PROVIDED PASSAGE section start

By Linda Riquelme.

Since its inception in 2006, the Atlas of Living Australia has become the most comprehensive public access point for information about all living things on land and in water in the Australian region. While there are areas that may be lacking data, the Atlas team is constantly working with data providers to obtain more data. And, of course, your help in filling the gaps in the Atlas would be greatly appreciated!

I have had the privilege of spending my summer with the team at the Atlas of Living Australia at CSIRO in Canberra. As the work experience person, I am responsible for the coffee runs.

Just joking!

My main priority has been to work with Lee Belbin to create layouts for more comprehensive area reports. The Area Report tool (Tools | Area Report) is an invaluable part of the Spatial Portal, allowing users to obtain a summary of biologically-related data in a specific area.

Current on-screen area report

Figure 1. Current on-screen area report

For example, a park manager can use the area report to quickly and easily get an idea of all the data available for a particular national park. By going into the Spatial Portal, they can select the national park from the Collaborative Australian Protected Areas Database (CAPAD) layer, and then generate an area report.

Currently, when an area report is generated, you are provided with information on area size, the number of species (including iconic, endemic and pest species), as well as other information like expert distributions (fig. 1).

Area reports can be used for research, park management, natural resource and catchment management, consulting (e.g. environmental impact assessments), and farm, local and state/territory government planning. Area reports also provide an opportunity to discover more about Australia’s biodiversity.

PROVIDED PASSAGE section end

■ EXERCISE REQUIREMENTS:
Copy out the piece above about the Atlas of Living Australia's area reports, word for word from start to finish.

LISTED RECORDS section start

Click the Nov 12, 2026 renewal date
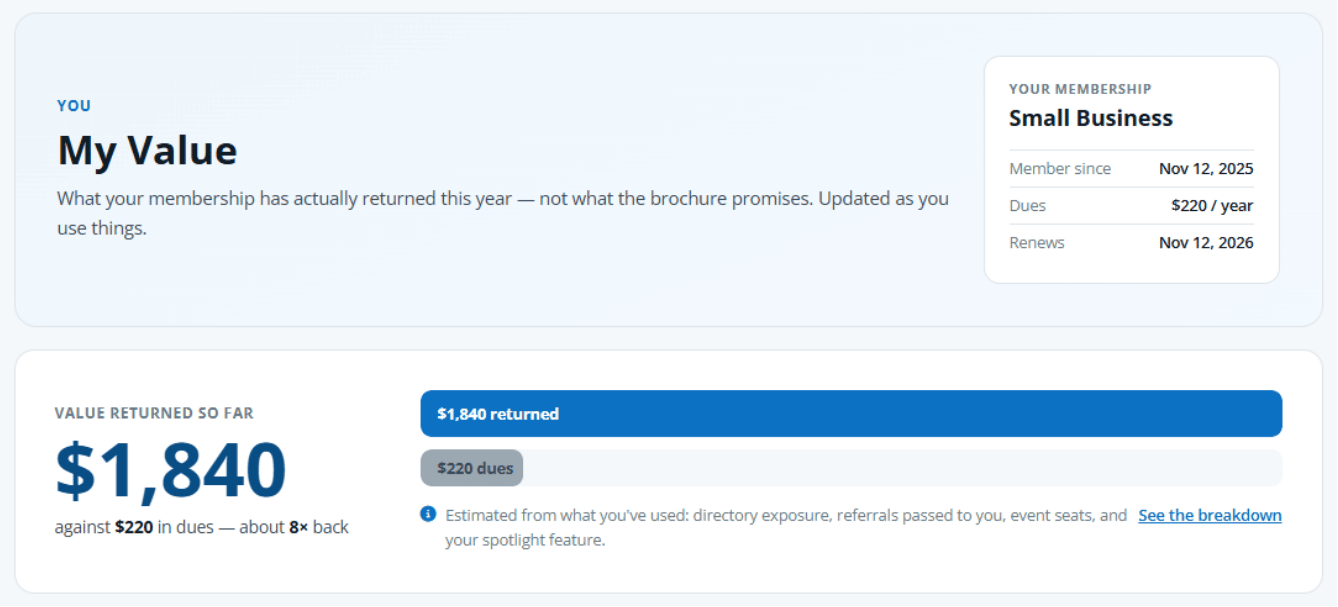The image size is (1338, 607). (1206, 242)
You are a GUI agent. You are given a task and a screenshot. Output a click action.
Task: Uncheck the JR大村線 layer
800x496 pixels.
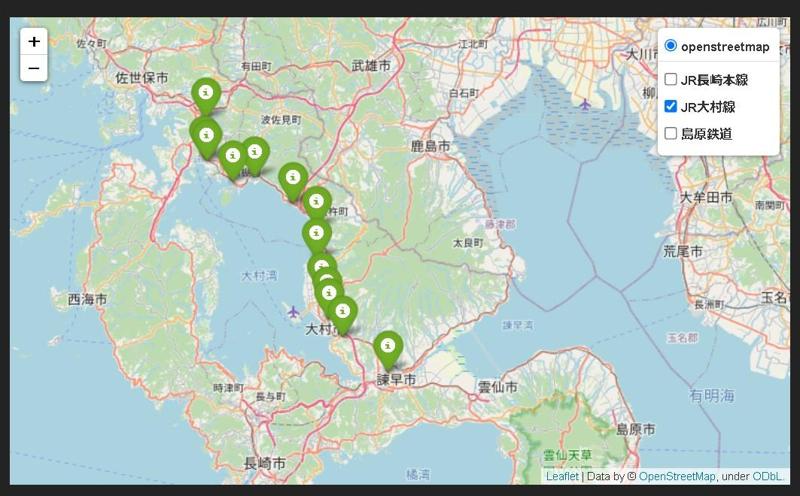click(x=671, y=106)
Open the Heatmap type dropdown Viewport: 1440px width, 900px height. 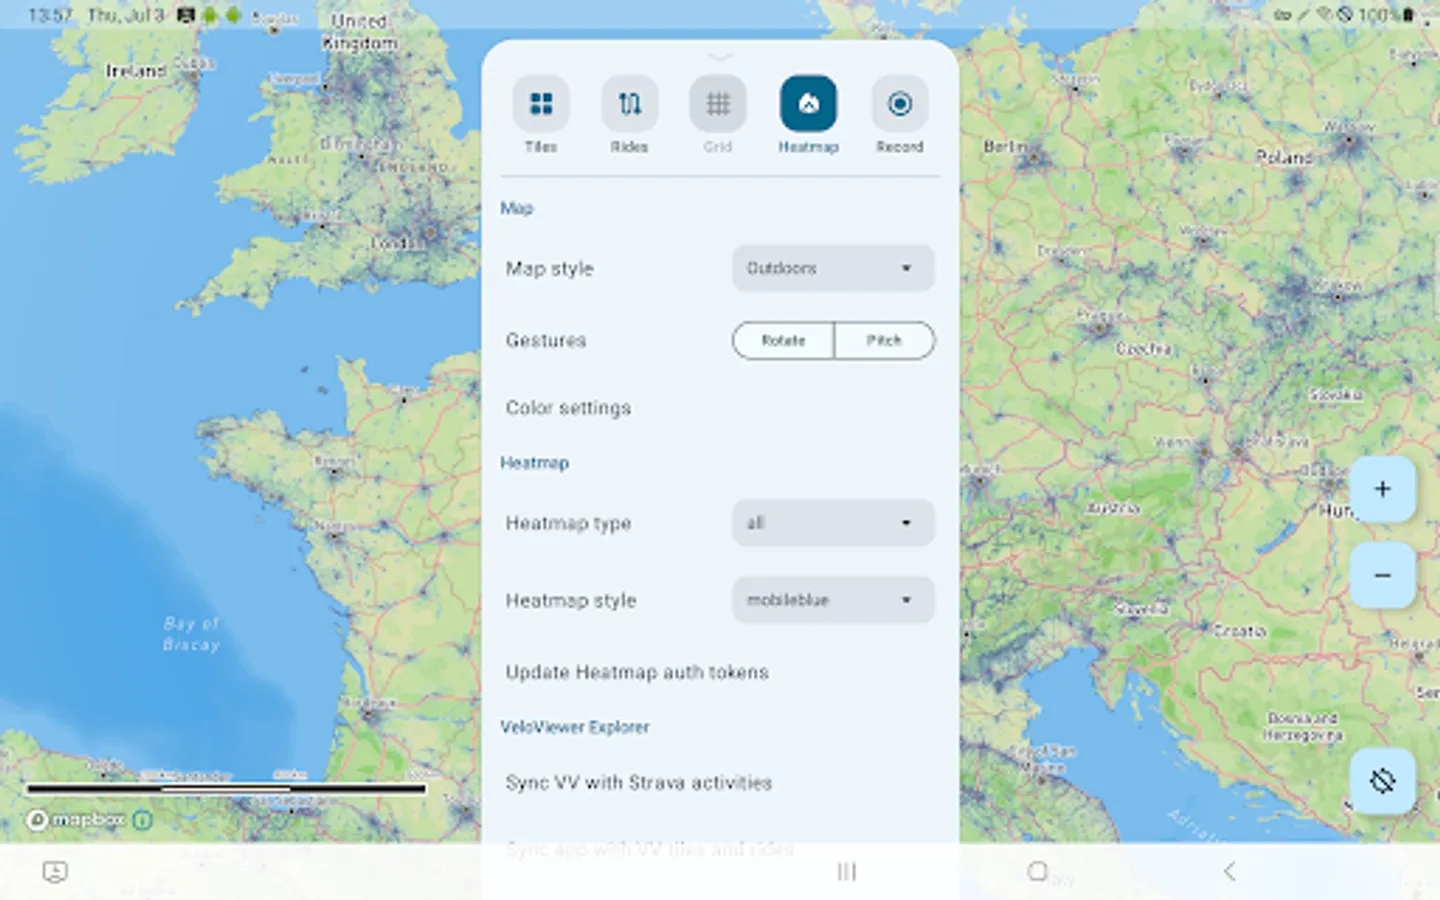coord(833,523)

LISTED RECORDS section end
LISTED RECORDS section start

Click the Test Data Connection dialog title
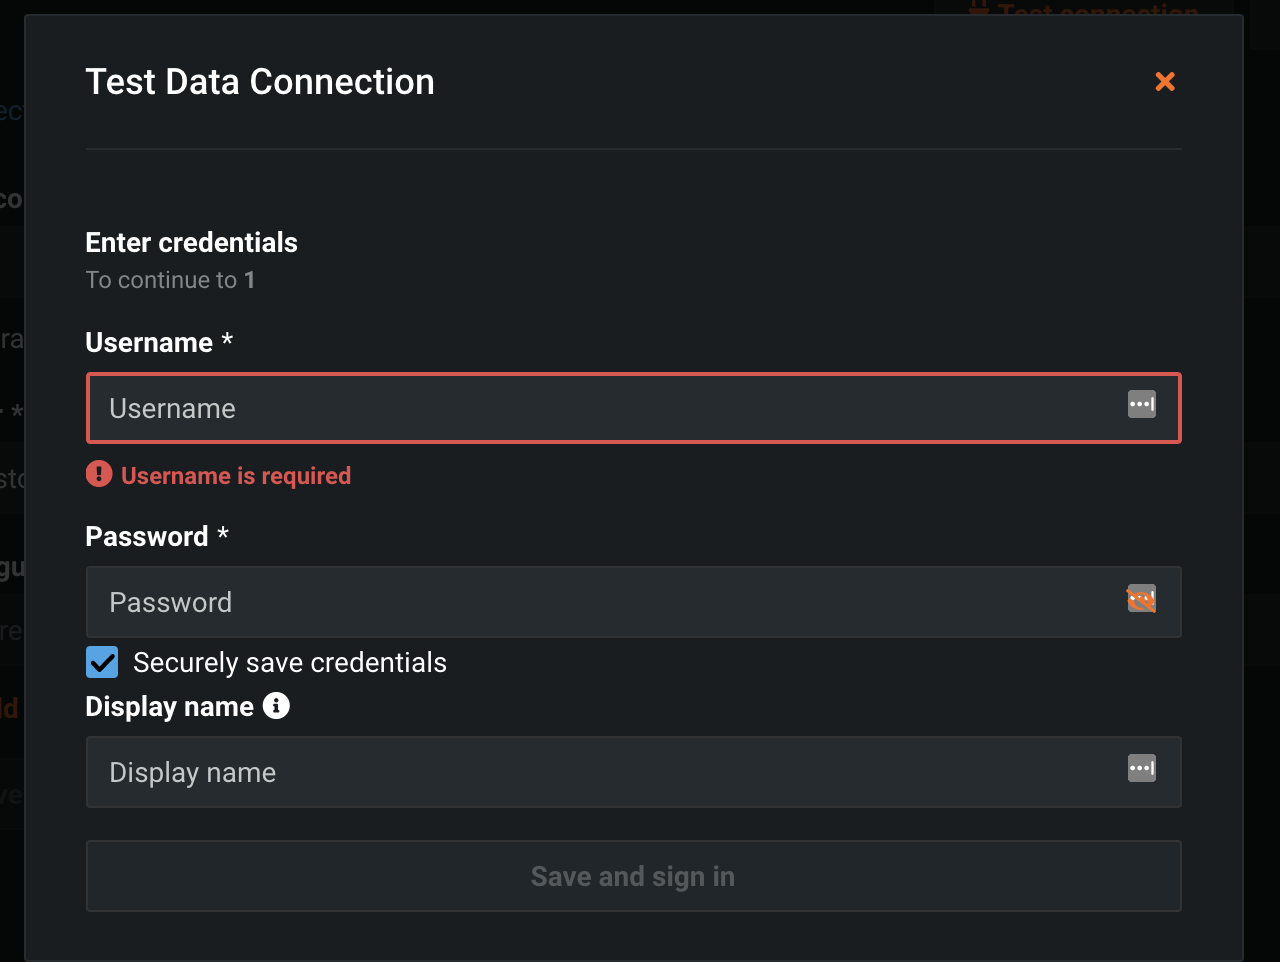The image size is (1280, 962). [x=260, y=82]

LISTED RECORDS section end

■ WRITTEN ANSWER:
By Linda Riquelme.

Since its inception in 2006, the Atlas of Living Australia has become the most comprehensive public access point for information about all living things on land and in water in the Australian region. While there are areas that may be lacking data, the Atlas team is constantly working with data providers to obtain more data. And, of course, your help in filling the gaps in the Atlas would be greatly appreciated!

I have had the privilege of spending my summer with the team at the Atlas of Living Australia at CSIRO in Canberra. As the work experience person, I am responsible for the coffee runs.

Just joking!

My main priority has been to work with Lee Belbin to create layouts for more comprehensive area reports. The Area Report tool (Tools | Area Report) is an invaluable part of the Spatial Portal, allowing users to obtain a summary of biologically-related data in a specific area.

Current on-screen area report

Figure 1. Current on-screen area report

For example, a park manager can use the area report to quickly and easily get an idea of all the data available for a particular national park. By going into the Spatial Portal, they can select the national park from the Collaborative Australian Protected Areas Database (CAPAD) layer, and then generate an area report.

Currently, when an area report is generated, you are provided with information on area size, the number of species (including iconic, endemic and pest species), as well as other information like expert distributions (fig. 1).

Area reports can be used for research, park management, natural resource and catchment management, consulting (e.g. environmental impact assessments), and farm, local and state/territory government planning. Area reports also provide an opportunity to discover more about Australia’s biodiversity.